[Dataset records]
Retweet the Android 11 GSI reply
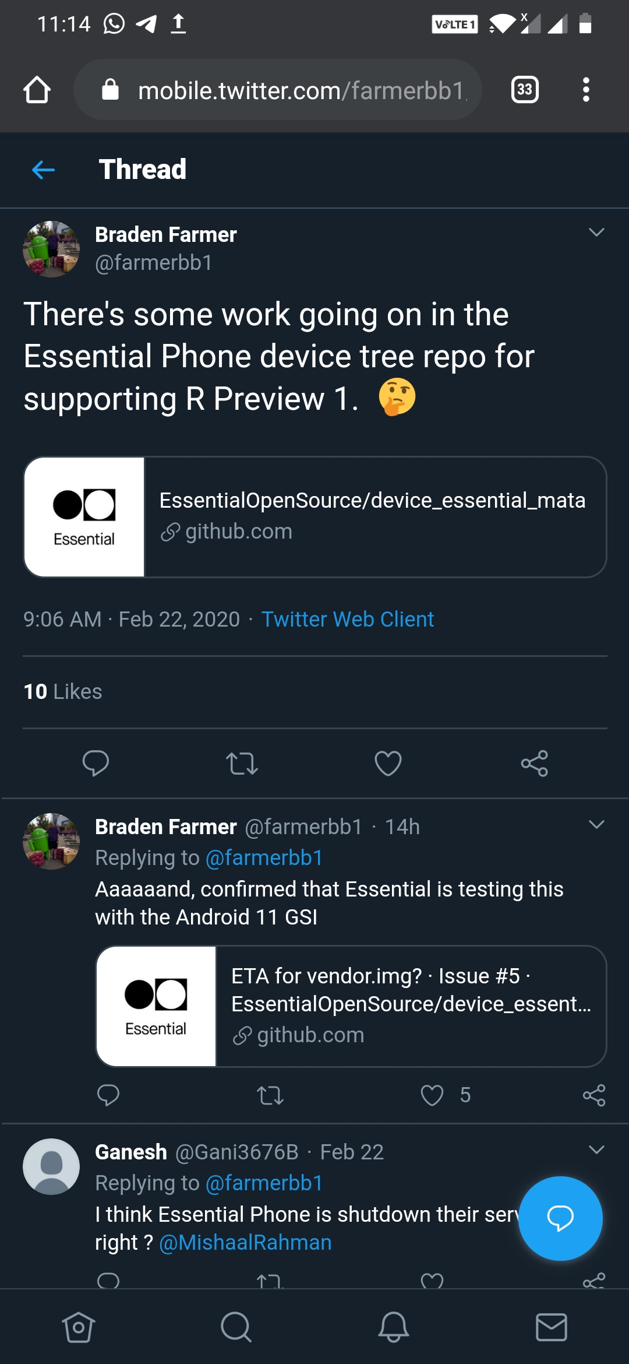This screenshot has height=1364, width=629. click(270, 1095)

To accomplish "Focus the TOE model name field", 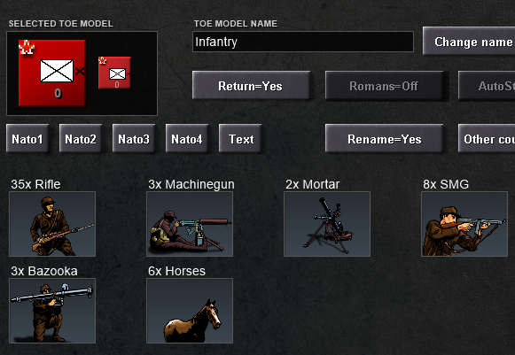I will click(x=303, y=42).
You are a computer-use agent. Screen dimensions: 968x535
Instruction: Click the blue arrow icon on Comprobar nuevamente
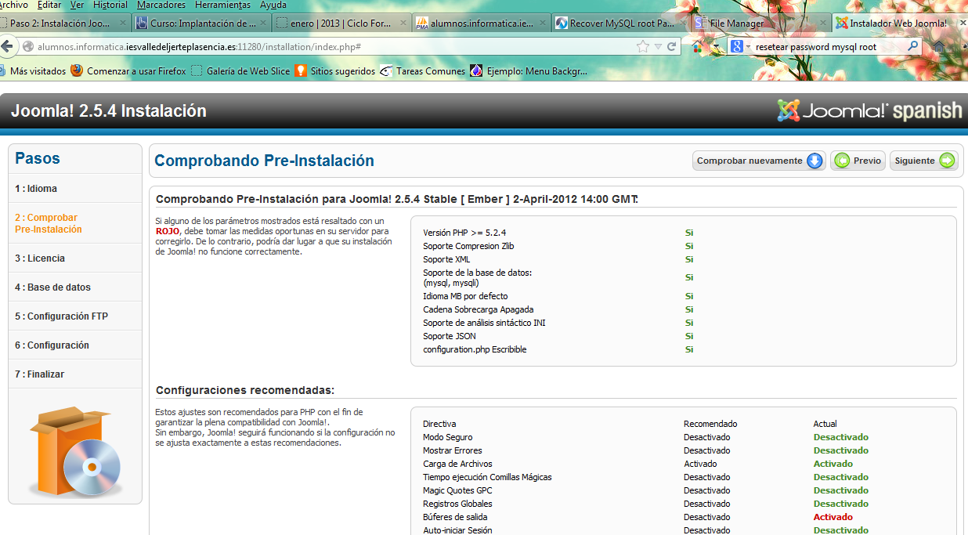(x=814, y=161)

--

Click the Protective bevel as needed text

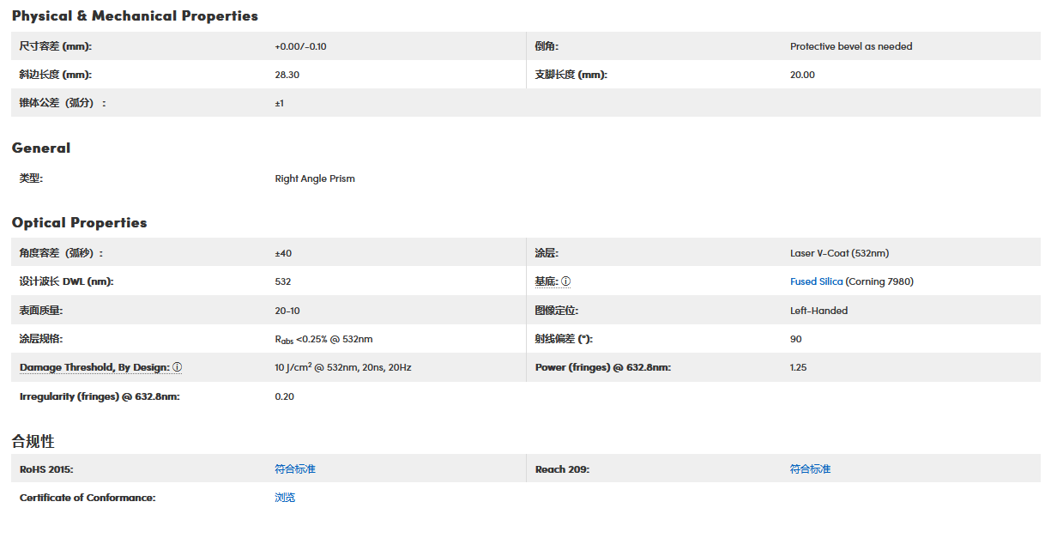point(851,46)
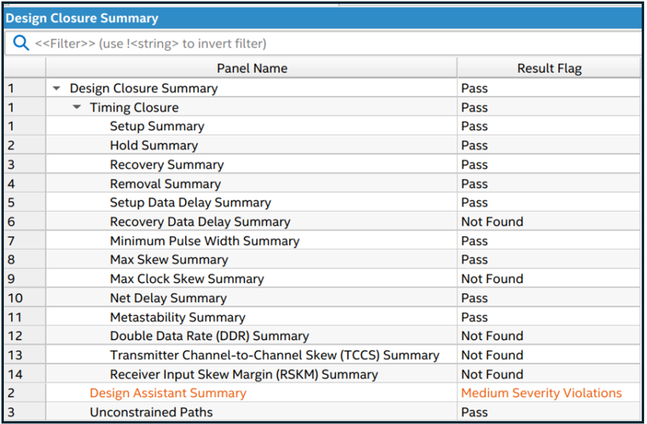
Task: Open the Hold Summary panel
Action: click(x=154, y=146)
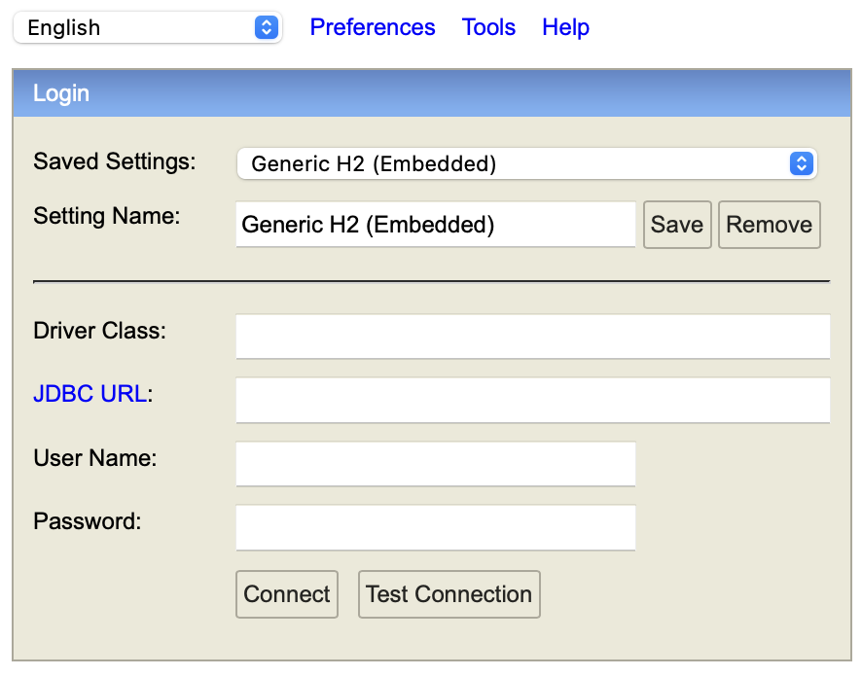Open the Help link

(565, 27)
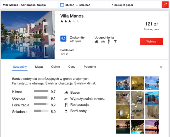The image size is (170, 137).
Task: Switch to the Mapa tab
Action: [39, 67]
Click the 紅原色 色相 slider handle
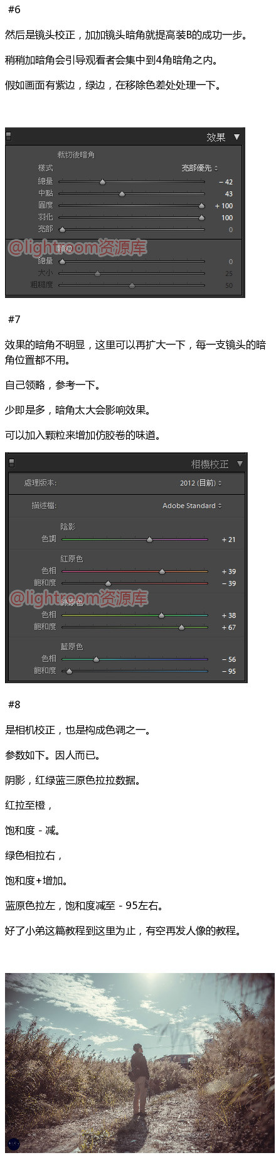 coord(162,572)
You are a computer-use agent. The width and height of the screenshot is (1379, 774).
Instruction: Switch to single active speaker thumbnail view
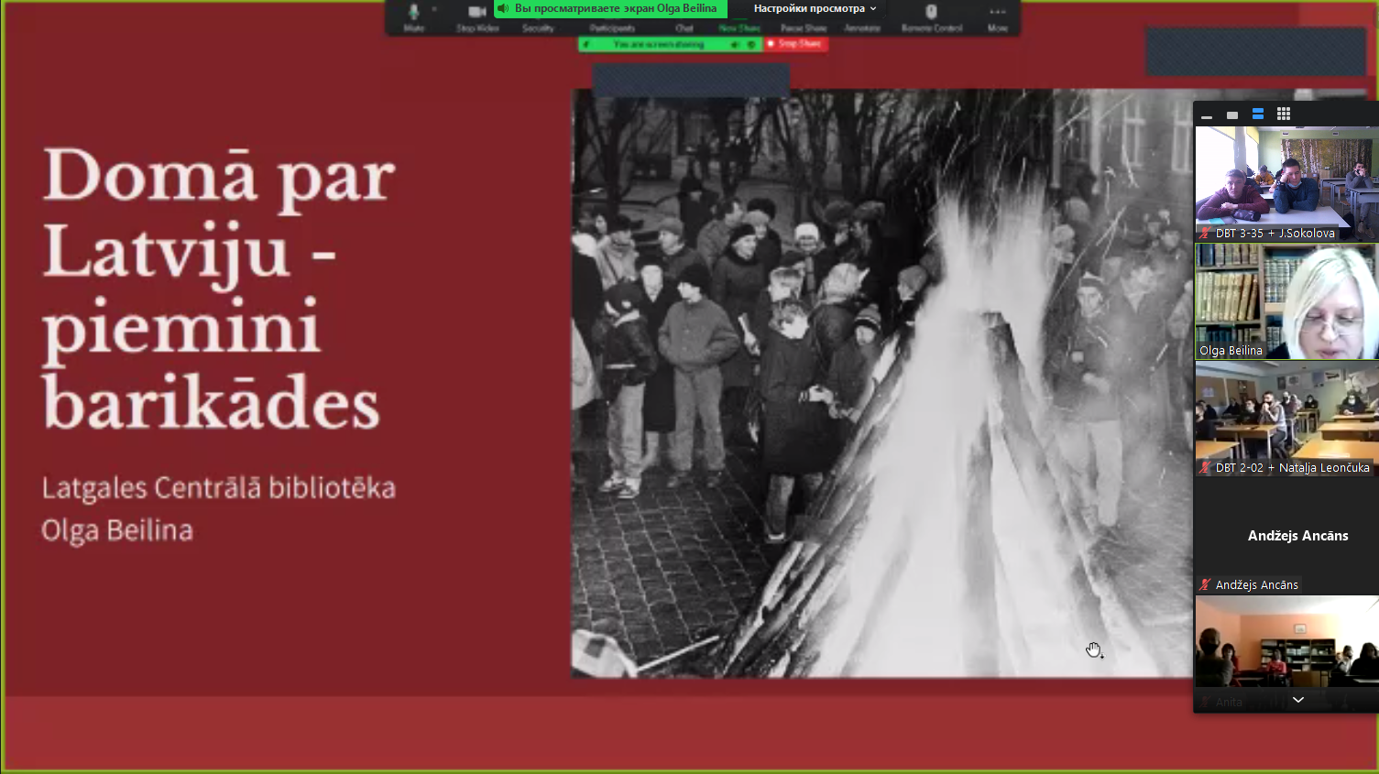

==

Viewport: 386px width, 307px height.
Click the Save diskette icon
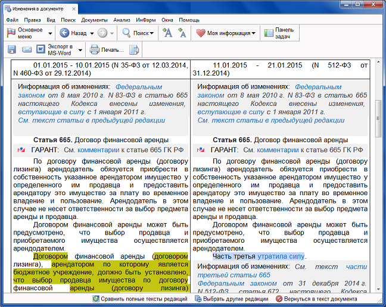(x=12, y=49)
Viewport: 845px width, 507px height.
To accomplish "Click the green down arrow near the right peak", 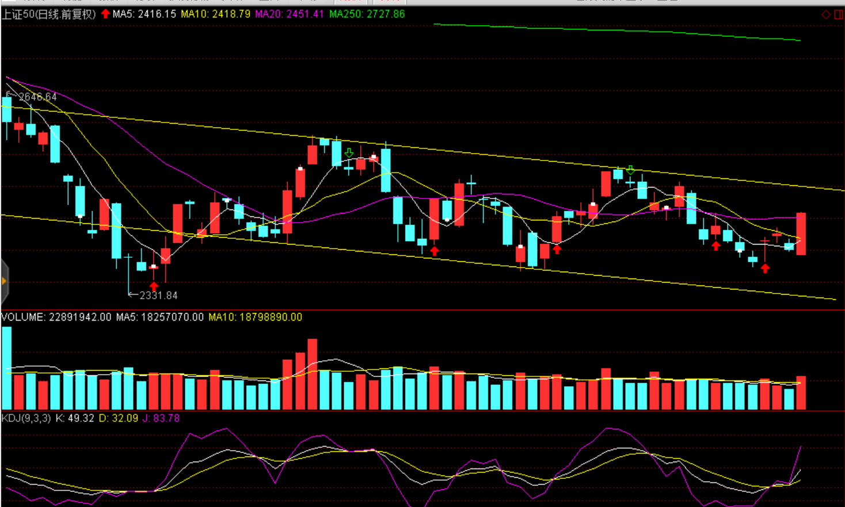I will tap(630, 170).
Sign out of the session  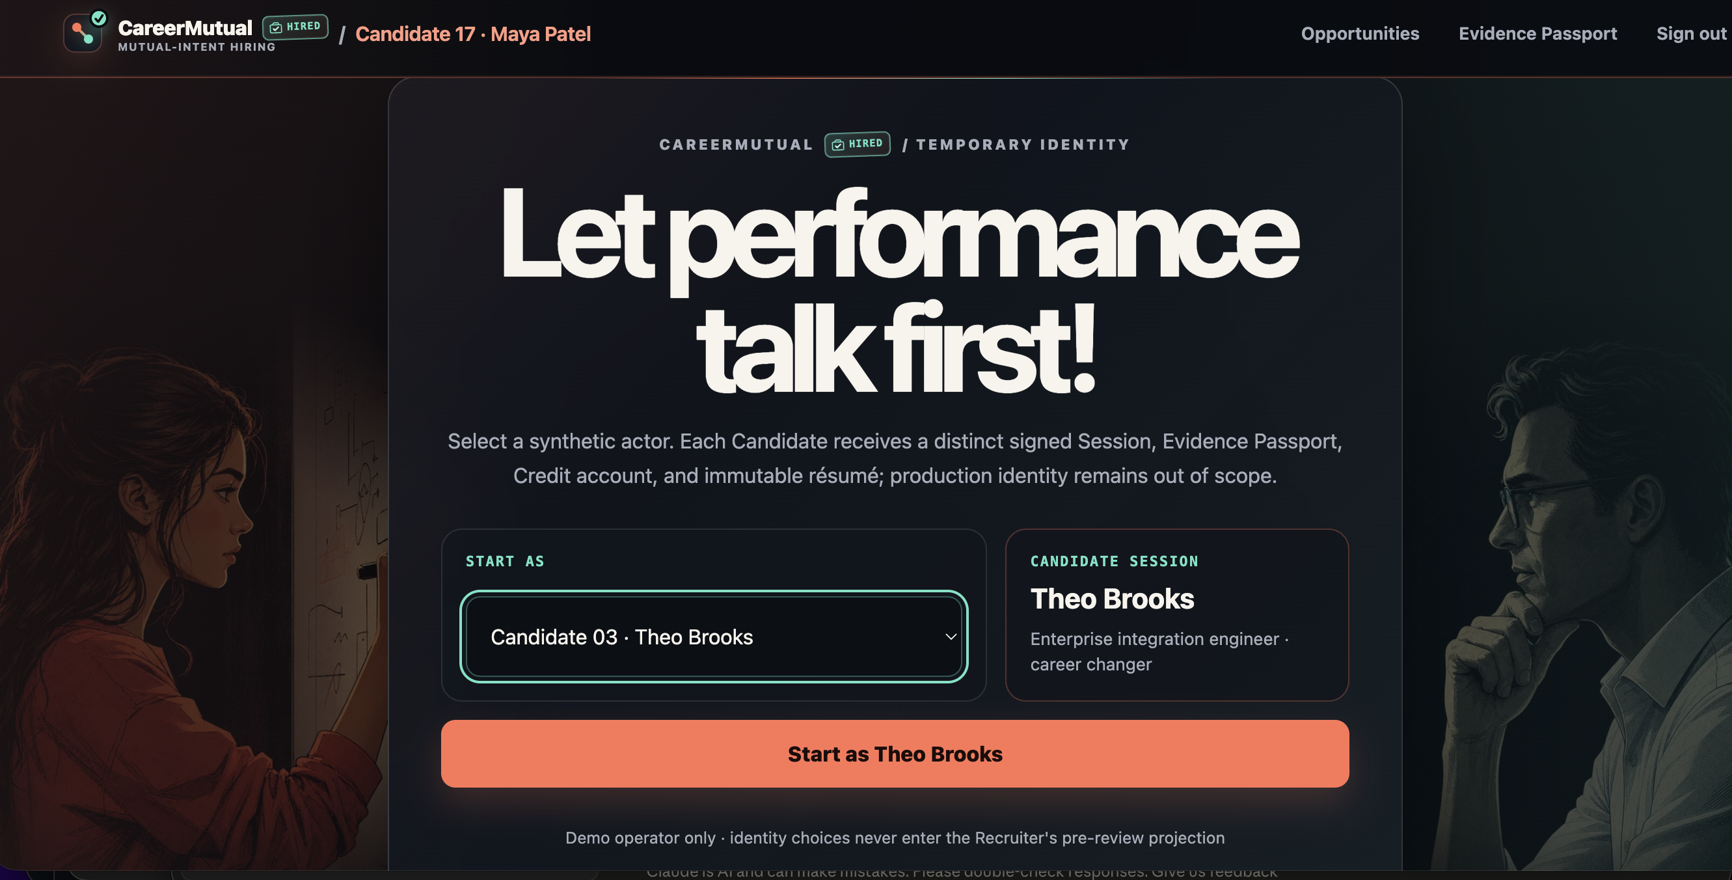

= What to do =
For this exercise, set down the lines in the entries above from the one with "Click the 紅原色 色相 slider handle" through the one with "Instruction: Switch to" exactly as written, without any pictures.

= Response box =
Click the 紅原色 色相 slider handle
 coord(162,572)
You are a computer-use agent. The width and height of the screenshot is (1379, 774).
Instruction: Switch to single active speaker thumbnail view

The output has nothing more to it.